So when we open sourced, that was the start of this is how do we get people using this and. It was fairly successful. Like we had, a few hundred GitHub stars and we’d been using it. And really my goal was I just want 10 customers. I just want 10 people paying for this. then I know we have a business.

And that’s what we were able to do at the end of 2020, which was really remarkable. And also keep in mind the timeframe here, we open source in January, 2020 pandemic.

Paul Roberts: Hmm..what was happening in January, 2020? Do I remember that? And…

Jack Naglieri: A thing called the Coronavirus. This. Starting to show up on are talking about it like, oh yeah, this thing out of China what’s gonna happen?

Everyone’s like, yeah, it’s fine. I’m gonna keep going out. I’m gonna keep flying and stuff. And then, lo and behold, March we go into full lockdown and I’m, at this point we’ve raised four and a half million. have… I think we have 12 people in the company. [00:11:00] Uh, we had zero customers, zero revenue, and I was just like…

Paul Roberts: And staring down the barrel at a global pandemic that seems to be, cratering economies.

Jack Naglieri: But the thing that’s interesting is we’d already built the company pretty remote, and I had a handful of employees out in Europe at that time because one of my earliest employees is this this engineer who was ex Amazon and to his credit, and him and one. They’re the reason that our architecture is so scalable because they built it for Amazon and Amazon scale is like mind blowing.

And they told us like the scale of things they were doing per day. And I was just like, that’s crazy, but also please design this for me. You clearly know what you’re doing

Paul Roberts: No. But yes…

Jack Naglieri: That’s one of the great greatest joys of being a founder is not being the smartest person in the room. And in empowering and hiring really great people who have remarkable experience.

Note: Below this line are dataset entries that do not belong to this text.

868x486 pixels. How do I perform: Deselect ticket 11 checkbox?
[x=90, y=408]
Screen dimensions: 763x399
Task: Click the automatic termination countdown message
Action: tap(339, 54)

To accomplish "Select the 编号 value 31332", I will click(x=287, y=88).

So anyway, because we had those people spread out when the [00:12:00] pandemic happened, it wasn’t a huge change to the company cuz we had already established our written culture. We’d established things like Scrum and I’ve always brought Scrum with me anywhere I went, even in the Yahoo days.

I learned DevOps. I almost said from a young age, which is funny, but from, my time as a security analyst to make that jump to engineer, I had to learn DevOps because I was deploying tools at a massive scale. And that’s really hard to do when you have hundreds of thousands of systems of different operating systems.

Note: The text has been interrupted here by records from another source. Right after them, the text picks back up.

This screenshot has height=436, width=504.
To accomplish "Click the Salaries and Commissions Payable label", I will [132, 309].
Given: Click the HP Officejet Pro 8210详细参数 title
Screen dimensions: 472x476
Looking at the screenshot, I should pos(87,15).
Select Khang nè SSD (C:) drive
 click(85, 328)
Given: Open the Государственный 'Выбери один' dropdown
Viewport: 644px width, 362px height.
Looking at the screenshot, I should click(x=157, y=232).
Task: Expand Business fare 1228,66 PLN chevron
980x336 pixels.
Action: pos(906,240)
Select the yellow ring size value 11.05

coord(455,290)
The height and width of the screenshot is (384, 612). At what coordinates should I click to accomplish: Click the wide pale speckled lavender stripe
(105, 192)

And think about Yahoo, right? They’ve, they’d been around for 20 years. They had acquired companies. They had this crazy combination of like on-prem and cloud.

It was a really unique experience that I probably would’ve never had anywhere else unless I was at Facebook or Google or some company of that scale and that really helped…

Paul Roberts: Yahoo, obviously, predates both those companies, right? I They really are, an OG.

Jack Naglieri: For sure. And they had incredibly talented engineers at that company. People who built. Infrastructure as code [00:13:00] before it was a thing, so making that transition to things like Chef and Terraform was so fascinating and watching that happen. But anyways, so Panther was fairly remote when the pandemic started, but we were still such a young company and I had no idea if we were gonna survive.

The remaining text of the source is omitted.